▶ **Problem requirements**: Without changing anything, transcribe all of the entries.

------------------------------

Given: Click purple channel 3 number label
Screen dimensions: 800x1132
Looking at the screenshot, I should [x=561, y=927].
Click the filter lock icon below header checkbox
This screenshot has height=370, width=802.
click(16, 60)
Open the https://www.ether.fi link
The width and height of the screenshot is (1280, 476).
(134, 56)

------------------------------

▶ **Written response**:
Given: Click purple channel 3 number label
Screen dimensions: 800x1132
Looking at the screenshot, I should [x=561, y=927].
Click the filter lock icon below header checkbox
This screenshot has height=370, width=802.
click(16, 60)
Open the https://www.ether.fi link
The width and height of the screenshot is (1280, 476).
(134, 56)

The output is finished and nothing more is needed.